Inoltre, la norma parla espressamente di contenuti "destinati a rimanere privati". Pertanto, ulteriore requisito richiesto ai fini della configurabilità del reato, è quello del contesto di riservatezza nel quale immagini e/o video dal contenuto sessuale sono originariamente realizzati, contesto nel quale sarebbero rimasti se non fosse intervenuta una delle condotte tipiche.

Disciplina privacy

Come anticipato, oltre alla disciplina penale - data la portata e la gravità del fenomeno e, non ultimo, tenendo conto della difficoltà di soddisfare a pieno, a posteriori, il diritto all'oblio in capo alla vittima - è stata inserita all'interno della normativa privacy nazionale una norma ad hoc dedicata alla tutela delle potenziali vittime del reato in questione, possibilità di tutela che è possibile esplicare in via preventiva di fronte al Garante per la protezione dei dati personali.

Nella sostanza, ricevuta la segnalazione, il Garante si attiva tempestivamente per disporre il blocco preventivo nei confronti delle piattaforme indicate dal segnalante (di regola, attraverso l'implementazione di specifiche tecnologie, quali ad es. codici hash).
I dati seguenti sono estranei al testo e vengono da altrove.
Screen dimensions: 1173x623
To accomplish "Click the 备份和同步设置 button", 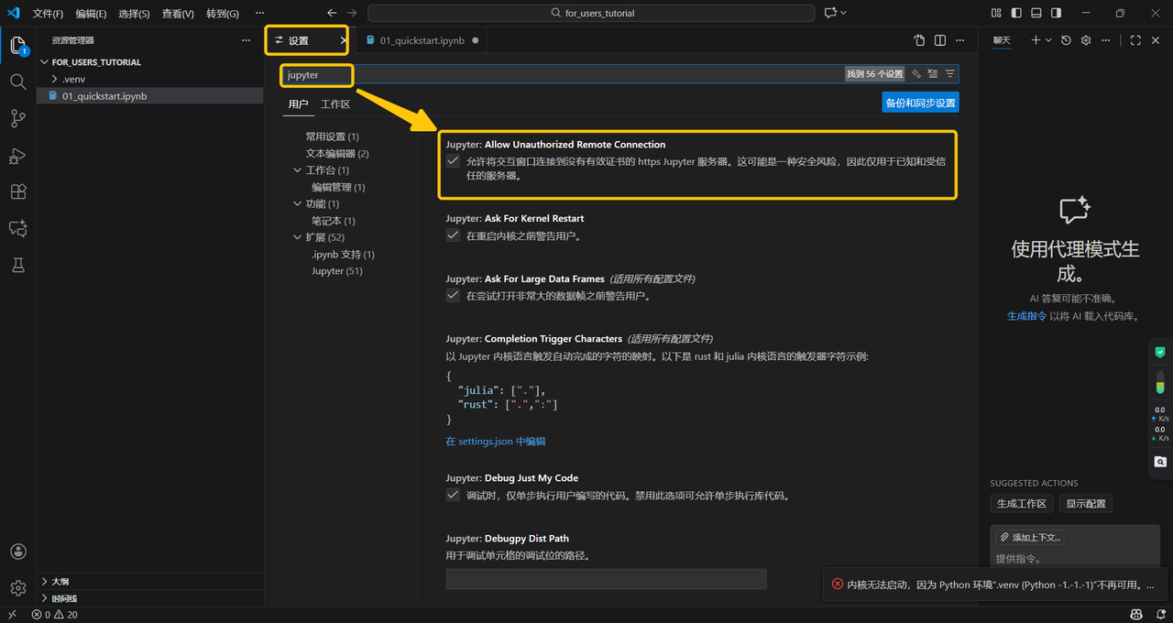I will [x=920, y=103].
A livello normativo, infatti, a fine 2021 è stata inserita nel Codice in materia di protezione dei dati personali ( Dlgs 196/2003 ) una nuova disposizione ad opera del Dl 139/2021, convertito con modificazioni con la Legge 205/2021: il nuovo articolo 144-bis attribuisce al Garante privacy la competenza a ricevere segnalazioni (che si sostanziano in segnalazioni di "pericolo di revenge porn") da parte di «chiunque, compresi i minori ultraquattordicenni, abbia fondato motivo di ritenere che registrazioni audio, immagini o video o altri documenti informatici a contenuto sessualmente esplicito che lo riguardano, destinati a rimanere privati, possano essere oggetto di invio, consegna, cessione, pubblicazione o diffusione attraverso piattaforme digitali senza il suo consenso».

Quando le registrazioni audio, le immagini o i video o gli altri documenti informatici riguardano minori, la segnalazione al Garante può essere effettuata anche dai genitori o dagli esercenti la responsabilità genitoriale o la tutela.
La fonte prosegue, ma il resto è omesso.